→ SET EXERCISE
Put every line of the data below into a numbered list, leaving out the blank lines.

◇ ◇ ◇

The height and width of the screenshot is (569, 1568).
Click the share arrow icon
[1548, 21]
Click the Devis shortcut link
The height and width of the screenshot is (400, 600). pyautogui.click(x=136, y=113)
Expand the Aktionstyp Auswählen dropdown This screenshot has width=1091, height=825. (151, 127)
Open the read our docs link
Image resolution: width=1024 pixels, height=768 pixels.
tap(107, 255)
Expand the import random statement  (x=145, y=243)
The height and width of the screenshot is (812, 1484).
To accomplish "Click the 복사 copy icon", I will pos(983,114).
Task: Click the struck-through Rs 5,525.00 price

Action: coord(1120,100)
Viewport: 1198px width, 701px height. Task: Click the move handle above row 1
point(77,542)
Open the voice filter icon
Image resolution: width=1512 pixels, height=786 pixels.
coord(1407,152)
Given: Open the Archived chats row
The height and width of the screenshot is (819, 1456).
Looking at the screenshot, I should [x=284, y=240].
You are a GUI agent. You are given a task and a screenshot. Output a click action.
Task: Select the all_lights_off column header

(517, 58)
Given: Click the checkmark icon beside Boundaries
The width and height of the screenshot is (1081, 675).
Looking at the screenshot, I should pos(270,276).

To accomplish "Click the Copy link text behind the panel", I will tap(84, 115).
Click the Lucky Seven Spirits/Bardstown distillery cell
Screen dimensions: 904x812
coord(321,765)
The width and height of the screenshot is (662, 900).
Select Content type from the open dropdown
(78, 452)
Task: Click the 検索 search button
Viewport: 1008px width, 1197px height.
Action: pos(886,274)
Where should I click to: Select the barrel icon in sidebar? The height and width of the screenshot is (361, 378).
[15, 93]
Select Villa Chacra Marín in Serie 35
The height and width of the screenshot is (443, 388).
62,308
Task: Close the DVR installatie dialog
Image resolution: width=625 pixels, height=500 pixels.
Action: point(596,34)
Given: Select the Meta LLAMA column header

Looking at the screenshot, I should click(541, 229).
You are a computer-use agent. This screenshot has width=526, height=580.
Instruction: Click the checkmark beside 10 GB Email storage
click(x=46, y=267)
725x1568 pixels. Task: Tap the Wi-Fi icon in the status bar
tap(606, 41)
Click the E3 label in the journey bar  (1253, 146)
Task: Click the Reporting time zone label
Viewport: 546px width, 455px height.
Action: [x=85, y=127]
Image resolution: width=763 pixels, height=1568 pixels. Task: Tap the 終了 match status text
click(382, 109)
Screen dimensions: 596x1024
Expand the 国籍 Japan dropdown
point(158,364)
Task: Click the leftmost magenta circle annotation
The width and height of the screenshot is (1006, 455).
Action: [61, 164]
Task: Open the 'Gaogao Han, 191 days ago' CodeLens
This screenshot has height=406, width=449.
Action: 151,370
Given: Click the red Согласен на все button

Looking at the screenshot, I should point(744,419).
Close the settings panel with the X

◇ ◇ ◇

→ ANSWER TO THIS EXERCISE
1. The height and width of the screenshot is (569, 1568).
2. Click the share arrow icon
3. [1548, 21]
4. Click the Devis shortcut link
5. The height and width of the screenshot is (400, 600). pyautogui.click(x=136, y=113)
6. Expand the Aktionstyp Auswählen dropdown This screenshot has width=1091, height=825. (151, 127)
7. Open the read our docs link
8. Image resolution: width=1024 pixels, height=768 pixels.
9. tap(107, 255)
10. Expand the import random statement  (x=145, y=243)
11. The height and width of the screenshot is (812, 1484).
12. To accomplish "Click the 복사 copy icon", I will pos(983,114).
13. Task: Click the struck-through Rs 5,525.00 price
14. Action: coord(1120,100)
15. Viewport: 1198px width, 701px height. Task: Click the move handle above row 1
16. point(77,542)
17. Open the voice filter icon
18. Image resolution: width=1512 pixels, height=786 pixels.
19. coord(1407,152)
20. Given: Open the Archived chats row
21. The height and width of the screenshot is (819, 1456).
22. Looking at the screenshot, I should [x=284, y=240].
23. You are a GUI agent. You are given a task and a screenshot. Output a click action.
24. Task: Select the all_lights_off column header
25. (517, 58)
26. Given: Click the checkmark icon beside Boundaries
27. The width and height of the screenshot is (1081, 675).
28. Looking at the screenshot, I should pos(270,276).
29. To accomplish "Click the Copy link text behind the panel", I will tap(84, 115).
30. Click the Lucky Seven Spirits/Bardstown distillery cell
31. Screen dimensions: 904x812
32. coord(321,765)
33. The width and height of the screenshot is (662, 900).
34. Select Content type from the open dropdown
35. (78, 452)
36. Task: Click the 検索 search button
37. Viewport: 1008px width, 1197px height.
38. Action: pos(886,274)
39. Where should I click to: Select the barrel icon in sidebar? The height and width of the screenshot is (361, 378).
40. [15, 93]
41. Select Villa Chacra Marín in Serie 35
42. The height and width of the screenshot is (443, 388).
43. 62,308
44. Task: Close the DVR installatie dialog
45. Image resolution: width=625 pixels, height=500 pixels.
46. Action: point(596,34)
47. Given: Select the Meta LLAMA column header
48. Looking at the screenshot, I should click(541, 229).
49. You are a computer-use agent. This screenshot has width=526, height=580.
50. Instruction: Click the checkmark beside 10 GB Email storage
51. click(x=46, y=267)
52. 725x1568 pixels. Task: Tap the Wi-Fi icon in the status bar
53. tap(606, 41)
54. Click the E3 label in the journey bar  (1253, 146)
55. Task: Click the Reporting time zone label
56. Viewport: 546px width, 455px height.
57. Action: [x=85, y=127]
58. Image resolution: width=763 pixels, height=1568 pixels. Task: Tap the 終了 match status text
59. click(382, 109)
60. Screen dimensions: 596x1024
61. Expand the 国籍 Japan dropdown
62. point(158,364)
63. Task: Click the leftmost magenta circle annotation
64. The width and height of the screenshot is (1006, 455).
65. Action: [61, 164]
66. Task: Open the 'Gaogao Han, 191 days ago' CodeLens
67. This screenshot has height=406, width=449.
68. Action: 151,370
69. Given: Click the red Согласен на все button
70. Looking at the screenshot, I should point(744,419).
71. Close the settings panel with the X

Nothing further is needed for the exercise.